Start of Block

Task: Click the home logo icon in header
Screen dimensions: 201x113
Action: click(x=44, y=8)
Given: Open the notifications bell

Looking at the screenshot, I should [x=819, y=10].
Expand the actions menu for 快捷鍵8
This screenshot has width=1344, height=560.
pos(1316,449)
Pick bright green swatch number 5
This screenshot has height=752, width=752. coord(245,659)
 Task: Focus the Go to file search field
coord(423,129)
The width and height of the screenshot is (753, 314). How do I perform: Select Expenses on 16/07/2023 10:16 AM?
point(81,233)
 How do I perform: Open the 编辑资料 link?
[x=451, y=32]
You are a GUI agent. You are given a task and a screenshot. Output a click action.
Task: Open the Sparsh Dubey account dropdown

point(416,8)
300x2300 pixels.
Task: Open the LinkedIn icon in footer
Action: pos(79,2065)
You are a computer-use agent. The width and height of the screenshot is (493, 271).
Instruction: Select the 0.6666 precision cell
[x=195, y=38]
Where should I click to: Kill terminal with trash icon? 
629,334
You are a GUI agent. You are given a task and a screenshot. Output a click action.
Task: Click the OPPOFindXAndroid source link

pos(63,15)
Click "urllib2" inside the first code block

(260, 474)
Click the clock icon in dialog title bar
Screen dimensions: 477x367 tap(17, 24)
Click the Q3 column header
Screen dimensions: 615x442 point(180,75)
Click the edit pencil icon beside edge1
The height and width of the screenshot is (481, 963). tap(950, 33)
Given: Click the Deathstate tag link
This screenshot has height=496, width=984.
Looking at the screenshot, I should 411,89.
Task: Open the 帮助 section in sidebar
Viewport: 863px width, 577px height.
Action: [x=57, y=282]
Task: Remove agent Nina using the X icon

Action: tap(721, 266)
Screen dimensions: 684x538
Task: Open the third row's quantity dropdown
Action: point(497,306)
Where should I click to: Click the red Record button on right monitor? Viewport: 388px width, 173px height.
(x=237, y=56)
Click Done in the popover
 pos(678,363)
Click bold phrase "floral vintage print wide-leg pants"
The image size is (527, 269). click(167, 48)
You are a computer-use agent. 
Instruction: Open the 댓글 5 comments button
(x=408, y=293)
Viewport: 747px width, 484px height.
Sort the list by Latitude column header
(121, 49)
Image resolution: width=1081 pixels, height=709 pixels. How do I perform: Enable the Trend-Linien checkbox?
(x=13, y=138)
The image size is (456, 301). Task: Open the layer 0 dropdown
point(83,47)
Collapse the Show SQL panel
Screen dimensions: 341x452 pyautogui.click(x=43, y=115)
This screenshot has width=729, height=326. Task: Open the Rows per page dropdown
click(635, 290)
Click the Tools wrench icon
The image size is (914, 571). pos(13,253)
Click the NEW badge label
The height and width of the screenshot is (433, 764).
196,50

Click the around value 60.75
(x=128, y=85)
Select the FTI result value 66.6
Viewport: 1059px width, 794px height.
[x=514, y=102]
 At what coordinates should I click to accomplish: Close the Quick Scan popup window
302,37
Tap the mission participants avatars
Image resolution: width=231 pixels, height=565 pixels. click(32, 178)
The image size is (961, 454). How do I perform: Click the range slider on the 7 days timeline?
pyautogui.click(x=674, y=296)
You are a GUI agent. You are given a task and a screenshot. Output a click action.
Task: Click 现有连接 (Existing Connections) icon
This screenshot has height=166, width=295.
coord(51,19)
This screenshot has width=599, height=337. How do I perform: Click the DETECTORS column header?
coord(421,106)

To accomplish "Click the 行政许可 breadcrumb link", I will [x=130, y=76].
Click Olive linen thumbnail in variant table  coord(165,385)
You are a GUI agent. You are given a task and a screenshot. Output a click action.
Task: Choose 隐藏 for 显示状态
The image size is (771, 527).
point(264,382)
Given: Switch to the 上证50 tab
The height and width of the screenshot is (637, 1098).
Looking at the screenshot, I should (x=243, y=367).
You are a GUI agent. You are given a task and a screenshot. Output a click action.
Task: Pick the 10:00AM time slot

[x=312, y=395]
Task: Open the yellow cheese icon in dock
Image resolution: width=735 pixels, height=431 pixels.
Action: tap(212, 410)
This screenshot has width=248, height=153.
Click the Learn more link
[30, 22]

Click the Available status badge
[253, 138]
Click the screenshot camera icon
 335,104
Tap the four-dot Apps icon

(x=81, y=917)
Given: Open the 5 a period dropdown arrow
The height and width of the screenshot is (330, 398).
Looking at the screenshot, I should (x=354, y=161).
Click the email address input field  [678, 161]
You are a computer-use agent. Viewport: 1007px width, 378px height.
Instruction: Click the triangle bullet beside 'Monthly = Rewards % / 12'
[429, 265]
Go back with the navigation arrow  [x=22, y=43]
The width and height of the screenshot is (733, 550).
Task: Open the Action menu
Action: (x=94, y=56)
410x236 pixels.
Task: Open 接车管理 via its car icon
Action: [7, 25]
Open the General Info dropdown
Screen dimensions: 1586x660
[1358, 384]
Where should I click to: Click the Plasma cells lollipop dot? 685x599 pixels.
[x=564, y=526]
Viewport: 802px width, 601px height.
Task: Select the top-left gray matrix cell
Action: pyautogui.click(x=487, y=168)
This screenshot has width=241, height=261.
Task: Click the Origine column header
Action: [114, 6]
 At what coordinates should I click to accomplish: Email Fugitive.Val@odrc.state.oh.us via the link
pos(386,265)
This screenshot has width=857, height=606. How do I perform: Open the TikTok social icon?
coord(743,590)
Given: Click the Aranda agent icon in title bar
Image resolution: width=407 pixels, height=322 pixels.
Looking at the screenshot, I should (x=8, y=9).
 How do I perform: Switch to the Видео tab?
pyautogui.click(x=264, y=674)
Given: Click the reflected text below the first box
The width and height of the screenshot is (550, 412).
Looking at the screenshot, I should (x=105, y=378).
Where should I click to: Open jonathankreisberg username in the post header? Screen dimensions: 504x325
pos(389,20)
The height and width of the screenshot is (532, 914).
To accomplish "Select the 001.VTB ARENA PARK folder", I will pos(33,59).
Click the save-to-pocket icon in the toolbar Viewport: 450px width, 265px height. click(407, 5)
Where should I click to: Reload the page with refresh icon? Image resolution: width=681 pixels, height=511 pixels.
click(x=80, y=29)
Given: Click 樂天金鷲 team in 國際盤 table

End of Block

▶ **What needs to be done**: Count the lines in the records above that contain the word "will", and report only that number.

▶ **Exercise response**: 2